To further purify Cas13a, we ran the partially purified protein solution through a column, that contained beads. The beads have small crevices and this causes proteins of different sizes to pass through during different times. Again, the band for Lwa did not show up well after scanning the gel.
Figure 3. Purification of Lwa Cas13a using size exclusion chromatography. (A) 10% SDS PAGE of Lwa after size exclusion purification. Left to right: lane 1: Lwa concentrated post-affinity; lane 2: Lwa frac B7; lane 3: Lwa frac B6; lane 4: Lwa frac H5; lane 5: Lwa frac H3; lane 6: Lwa frac H1; lane 7: Lwa frac I1; lane 8: Lwa I7; lane 9: 10-250 kDa ladder; lane 10: Lwa frac I8. (B) Chromatogram generated by AktaPrime of Lwa Cas13a purified using a large Superdex75 column (GE Life Sciences).

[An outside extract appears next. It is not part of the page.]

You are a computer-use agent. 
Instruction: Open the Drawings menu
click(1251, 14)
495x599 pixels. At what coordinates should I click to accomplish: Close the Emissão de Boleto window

We noticed a large peak at absorbance 254 nm, which is the level at which nucleic acids absorbs. Since Cas13a binds and interacts with RNA this is likely what is causing the peak. We ran the sample on a urea page to confirm the presence of RNA (Figure 4). Members of the Wieden lab at the University of Lethbridge have worked with proteins that interact with RNA. To minimize these interactions, they purify this protein using anion exchange chromatography (Q Sepharose). We noticed that previous iGEM teams had not done this purification step in the past. To minimize any issues with other interacting RNAs, we recommend future iGEM teams complete this purification step in between nickel affinity chromatography and size exclusion chromatography. Due to time constraints, we were unable to test this purification methodology to see if it impacted our results.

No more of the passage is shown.